> _DATASET EXCERPTS_
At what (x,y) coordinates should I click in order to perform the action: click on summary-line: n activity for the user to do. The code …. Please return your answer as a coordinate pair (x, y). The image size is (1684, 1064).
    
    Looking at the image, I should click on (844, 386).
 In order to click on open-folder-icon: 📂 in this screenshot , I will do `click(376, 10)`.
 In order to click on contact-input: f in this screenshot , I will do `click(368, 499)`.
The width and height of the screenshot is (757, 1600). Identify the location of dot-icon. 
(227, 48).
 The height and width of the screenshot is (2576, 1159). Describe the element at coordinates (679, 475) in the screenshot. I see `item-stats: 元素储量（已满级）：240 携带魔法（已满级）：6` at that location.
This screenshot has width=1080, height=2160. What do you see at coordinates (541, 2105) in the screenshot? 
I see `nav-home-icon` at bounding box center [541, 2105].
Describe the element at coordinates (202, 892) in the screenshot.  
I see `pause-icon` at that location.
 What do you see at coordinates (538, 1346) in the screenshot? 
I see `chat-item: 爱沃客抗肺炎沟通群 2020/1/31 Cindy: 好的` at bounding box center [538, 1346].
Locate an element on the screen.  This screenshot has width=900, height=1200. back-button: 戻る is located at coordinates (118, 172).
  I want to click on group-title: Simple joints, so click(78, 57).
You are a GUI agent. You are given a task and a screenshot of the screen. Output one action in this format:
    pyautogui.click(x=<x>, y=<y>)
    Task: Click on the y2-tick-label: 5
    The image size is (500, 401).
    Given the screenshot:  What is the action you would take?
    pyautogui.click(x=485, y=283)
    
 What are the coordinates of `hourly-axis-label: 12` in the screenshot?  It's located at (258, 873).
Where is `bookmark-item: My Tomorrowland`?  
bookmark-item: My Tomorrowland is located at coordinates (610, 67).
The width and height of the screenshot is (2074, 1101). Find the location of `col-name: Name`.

> _INSTRUCTIONS FOR THE TASK_
Please rewrite all of the data above as a JSON list of strings, one string per line, leaving out blank lines.

> _WRITTEN ANSWER_
[
  "At what (x,y) coordinates should I click in order to perform the action: click on summary-line: n activity for the user to do. The code …. Please return your answer as a coordinate pair (x, y). The image size is (1684, 1064).",
  "    Looking at the image, I should click on (844, 386).",
  " In order to click on open-folder-icon: 📂 in this screenshot , I will do `click(376, 10)`.",
  " In order to click on contact-input: f in this screenshot , I will do `click(368, 499)`.",
  "The width and height of the screenshot is (757, 1600). Identify the location of dot-icon. ",
  "(227, 48).",
  " The height and width of the screenshot is (2576, 1159). Describe the element at coordinates (679, 475) in the screenshot. I see `item-stats: 元素储量（已满级）：240 携带魔法（已满级）：6` at that location.",
  "This screenshot has width=1080, height=2160. What do you see at coordinates (541, 2105) in the screenshot? ",
  "I see `nav-home-icon` at bounding box center [541, 2105].",
  "Describe the element at coordinates (202, 892) in the screenshot.  ",
  "I see `pause-icon` at that location.",
  " What do you see at coordinates (538, 1346) in the screenshot? ",
  "I see `chat-item: 爱沃客抗肺炎沟通群 2020/1/31 Cindy: 好的` at bounding box center [538, 1346].",
  "Locate an element on the screen.  This screenshot has width=900, height=1200. back-button: 戻る is located at coordinates (118, 172).",
  "  I want to click on group-title: Simple joints, so click(78, 57).",
  "You are a GUI agent. You are given a task and a screenshot of the screen. Output one action in this format:",
  "    pyautogui.click(x=<x>, y=<y>)",
  "    Task: Click on the y2-tick-label: 5",
  "    The image size is (500, 401).",
  "    Given the screenshot:  What is the action you would take?",
  "    pyautogui.click(x=485, y=283)",
  " What are the coordinates of `hourly-axis-label: 12` in the screenshot?  It's located at (258, 873).",
  "Where is `bookmark-item: My Tomorrowland`?  ",
  "bookmark-item: My Tomorrowland is located at coordinates (610, 67).",
  "The width and height of the screenshot is (2074, 1101). Find the location of `col-name: Name`."
]